Input data =>
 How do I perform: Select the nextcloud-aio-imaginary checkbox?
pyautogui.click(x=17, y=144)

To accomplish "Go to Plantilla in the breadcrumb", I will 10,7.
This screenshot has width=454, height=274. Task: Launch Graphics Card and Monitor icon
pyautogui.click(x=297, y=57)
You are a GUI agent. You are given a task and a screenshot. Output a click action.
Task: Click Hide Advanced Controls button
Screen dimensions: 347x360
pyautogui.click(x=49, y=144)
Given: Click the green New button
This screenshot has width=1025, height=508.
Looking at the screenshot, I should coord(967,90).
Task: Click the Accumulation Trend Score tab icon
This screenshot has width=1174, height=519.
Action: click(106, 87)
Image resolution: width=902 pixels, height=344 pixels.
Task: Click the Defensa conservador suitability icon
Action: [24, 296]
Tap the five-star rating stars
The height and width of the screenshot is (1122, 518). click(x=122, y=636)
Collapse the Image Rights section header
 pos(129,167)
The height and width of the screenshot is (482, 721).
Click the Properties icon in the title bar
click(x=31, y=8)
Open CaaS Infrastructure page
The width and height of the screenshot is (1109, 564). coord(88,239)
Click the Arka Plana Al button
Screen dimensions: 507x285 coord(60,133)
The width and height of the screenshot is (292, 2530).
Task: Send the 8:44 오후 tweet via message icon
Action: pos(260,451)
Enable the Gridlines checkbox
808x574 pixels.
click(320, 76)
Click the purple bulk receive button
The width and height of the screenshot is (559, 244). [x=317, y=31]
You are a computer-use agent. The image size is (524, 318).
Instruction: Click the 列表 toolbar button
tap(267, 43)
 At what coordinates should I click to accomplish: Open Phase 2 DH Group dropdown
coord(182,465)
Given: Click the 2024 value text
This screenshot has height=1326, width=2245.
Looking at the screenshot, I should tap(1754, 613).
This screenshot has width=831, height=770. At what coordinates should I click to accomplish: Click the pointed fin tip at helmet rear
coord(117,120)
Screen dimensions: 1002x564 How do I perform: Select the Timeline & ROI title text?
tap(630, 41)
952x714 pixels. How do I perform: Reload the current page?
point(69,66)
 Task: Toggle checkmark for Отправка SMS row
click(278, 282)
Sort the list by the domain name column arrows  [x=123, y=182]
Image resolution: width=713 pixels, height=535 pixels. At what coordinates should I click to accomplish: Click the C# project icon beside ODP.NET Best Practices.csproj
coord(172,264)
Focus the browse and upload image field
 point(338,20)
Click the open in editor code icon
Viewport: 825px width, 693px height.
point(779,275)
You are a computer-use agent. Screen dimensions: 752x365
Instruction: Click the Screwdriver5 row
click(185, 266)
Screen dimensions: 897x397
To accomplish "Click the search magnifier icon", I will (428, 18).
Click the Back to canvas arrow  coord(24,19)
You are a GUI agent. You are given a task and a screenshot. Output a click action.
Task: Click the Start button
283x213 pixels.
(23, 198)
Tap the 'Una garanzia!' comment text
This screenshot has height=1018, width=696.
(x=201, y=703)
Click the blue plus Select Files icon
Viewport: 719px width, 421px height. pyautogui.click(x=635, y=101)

Exercise description => Your reply should contain every entry, repeated exactly.

Result for this task =>
 How do I perform: Select the nextcloud-aio-imaginary checkbox?
pyautogui.click(x=17, y=144)

To accomplish "Go to Plantilla in the breadcrumb", I will 10,7.
This screenshot has width=454, height=274. Task: Launch Graphics Card and Monitor icon
pyautogui.click(x=297, y=57)
You are a GUI agent. You are given a task and a screenshot. Output a click action.
Task: Click Hide Advanced Controls button
Screen dimensions: 347x360
pyautogui.click(x=49, y=144)
Given: Click the green New button
This screenshot has width=1025, height=508.
Looking at the screenshot, I should coord(967,90).
Task: Click the Accumulation Trend Score tab icon
This screenshot has width=1174, height=519.
Action: click(106, 87)
Image resolution: width=902 pixels, height=344 pixels.
Task: Click the Defensa conservador suitability icon
Action: [24, 296]
Tap the five-star rating stars
The height and width of the screenshot is (1122, 518). click(x=122, y=636)
Collapse the Image Rights section header
 pos(129,167)
The height and width of the screenshot is (482, 721).
Click the Properties icon in the title bar
click(x=31, y=8)
Open CaaS Infrastructure page
The width and height of the screenshot is (1109, 564). coord(88,239)
Click the Arka Plana Al button
Screen dimensions: 507x285 coord(60,133)
The width and height of the screenshot is (292, 2530).
Task: Send the 8:44 오후 tweet via message icon
Action: pos(260,451)
Enable the Gridlines checkbox
808x574 pixels.
click(320, 76)
Click the purple bulk receive button
The width and height of the screenshot is (559, 244). [x=317, y=31]
You are a computer-use agent. The image size is (524, 318).
Instruction: Click the 列表 toolbar button
tap(267, 43)
 At what coordinates should I click to accomplish: Open Phase 2 DH Group dropdown
coord(182,465)
Given: Click the 2024 value text
This screenshot has height=1326, width=2245.
Looking at the screenshot, I should tap(1754, 613).
This screenshot has width=831, height=770. At what coordinates should I click to accomplish: Click the pointed fin tip at helmet rear
coord(117,120)
Screen dimensions: 1002x564 How do I perform: Select the Timeline & ROI title text?
tap(630, 41)
952x714 pixels. How do I perform: Reload the current page?
point(69,66)
 Task: Toggle checkmark for Отправка SMS row
click(278, 282)
Sort the list by the domain name column arrows  [x=123, y=182]
Image resolution: width=713 pixels, height=535 pixels. At what coordinates should I click to accomplish: Click the C# project icon beside ODP.NET Best Practices.csproj
coord(172,264)
Focus the browse and upload image field
 point(338,20)
Click the open in editor code icon
Viewport: 825px width, 693px height.
point(779,275)
You are a computer-use agent. Screen dimensions: 752x365
Instruction: Click the Screwdriver5 row
click(185, 266)
Screen dimensions: 897x397
To accomplish "Click the search magnifier icon", I will (428, 18).
Click the Back to canvas arrow  coord(24,19)
You are a GUI agent. You are given a task and a screenshot. Output a click action.
Task: Click the Start button
283x213 pixels.
(23, 198)
Tap the 'Una garanzia!' comment text
This screenshot has height=1018, width=696.
(x=201, y=703)
Click the blue plus Select Files icon
Viewport: 719px width, 421px height. pyautogui.click(x=635, y=101)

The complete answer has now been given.